If anything, the physical nature of the WNBA has decreased in recent years as more player protections and rules have been put into place. In an interview with Sports Seriously this week, Diana Taurasi attributed the increased attention on physicality to “more eyeballs on the game” but added that players who have been in the league for a decade or more would agree it’s “less physical” than ever before.

Swoopes would likely agree. During her 10th season in the league in 2006, the longtime Comets great referenced the very problem that’s still being discussed today. “As far as the physicality of it, I’m glad I’m not a referee because you just never know. Sometimes they’re calling every little bitty thing and you’ve got people complaining about that, ‘Because that’s not what the fans want to see,’” she said at the time. “Now, it’s very physical and people are complaining about that, ‘It’s too physical. That’s not what the coaches want; that’s not what the players want.’ So you’ve gotta give and take. You’ve got to give a little and take a little.”

If hard contact makes some fans uncomfortable, maybe it’s time they found another pastime. Of course, one would be hard-pressed to find a professional women’s sport that isn’t just as physical (or even more physical) than the WNBA; American soccer star Heather O’Reilly once praised Abby Wambach as her “dream player” after the latter had her head stapled back together while still on the pitch.
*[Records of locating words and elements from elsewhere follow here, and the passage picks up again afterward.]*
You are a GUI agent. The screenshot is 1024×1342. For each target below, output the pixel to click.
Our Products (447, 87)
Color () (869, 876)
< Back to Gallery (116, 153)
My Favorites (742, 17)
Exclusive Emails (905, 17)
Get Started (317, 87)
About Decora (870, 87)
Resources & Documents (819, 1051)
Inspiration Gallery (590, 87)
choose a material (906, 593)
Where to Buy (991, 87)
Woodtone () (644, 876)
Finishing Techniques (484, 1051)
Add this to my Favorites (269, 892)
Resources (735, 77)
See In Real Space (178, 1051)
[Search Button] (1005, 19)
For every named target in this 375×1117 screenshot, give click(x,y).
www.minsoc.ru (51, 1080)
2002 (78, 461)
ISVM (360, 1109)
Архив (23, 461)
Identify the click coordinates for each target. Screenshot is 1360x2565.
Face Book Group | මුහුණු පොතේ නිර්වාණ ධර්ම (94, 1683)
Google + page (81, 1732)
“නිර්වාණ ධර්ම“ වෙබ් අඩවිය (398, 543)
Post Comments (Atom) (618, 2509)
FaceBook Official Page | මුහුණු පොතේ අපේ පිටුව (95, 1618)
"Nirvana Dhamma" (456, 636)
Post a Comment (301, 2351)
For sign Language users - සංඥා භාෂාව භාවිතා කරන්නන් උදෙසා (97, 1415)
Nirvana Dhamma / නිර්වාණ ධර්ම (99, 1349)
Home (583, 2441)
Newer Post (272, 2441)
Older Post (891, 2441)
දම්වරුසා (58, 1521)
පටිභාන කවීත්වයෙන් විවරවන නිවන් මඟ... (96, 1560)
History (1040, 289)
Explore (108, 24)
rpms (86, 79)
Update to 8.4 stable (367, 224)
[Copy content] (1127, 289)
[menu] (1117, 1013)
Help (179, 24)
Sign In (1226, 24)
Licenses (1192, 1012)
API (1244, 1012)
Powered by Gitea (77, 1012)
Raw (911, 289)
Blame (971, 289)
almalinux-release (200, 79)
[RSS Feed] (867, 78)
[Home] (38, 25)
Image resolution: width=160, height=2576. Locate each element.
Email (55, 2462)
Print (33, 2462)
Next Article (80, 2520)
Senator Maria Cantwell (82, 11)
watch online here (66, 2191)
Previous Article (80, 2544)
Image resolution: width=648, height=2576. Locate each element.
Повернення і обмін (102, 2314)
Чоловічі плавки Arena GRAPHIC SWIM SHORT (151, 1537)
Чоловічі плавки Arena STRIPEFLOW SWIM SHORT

Even a sport that’s often considered “feminine” can demand a perseverance and grid that would test the hardest NFL player (just ask gymnast Kerri Strug).

Or maybe it’s time for women’s basketball fans to leap into 2025, a moment in space and time in which we recognize professional female athletes go just as hard as their male counterparts – and we can finally stop wringing our hands and enjoy every aspect of the game, even the hits.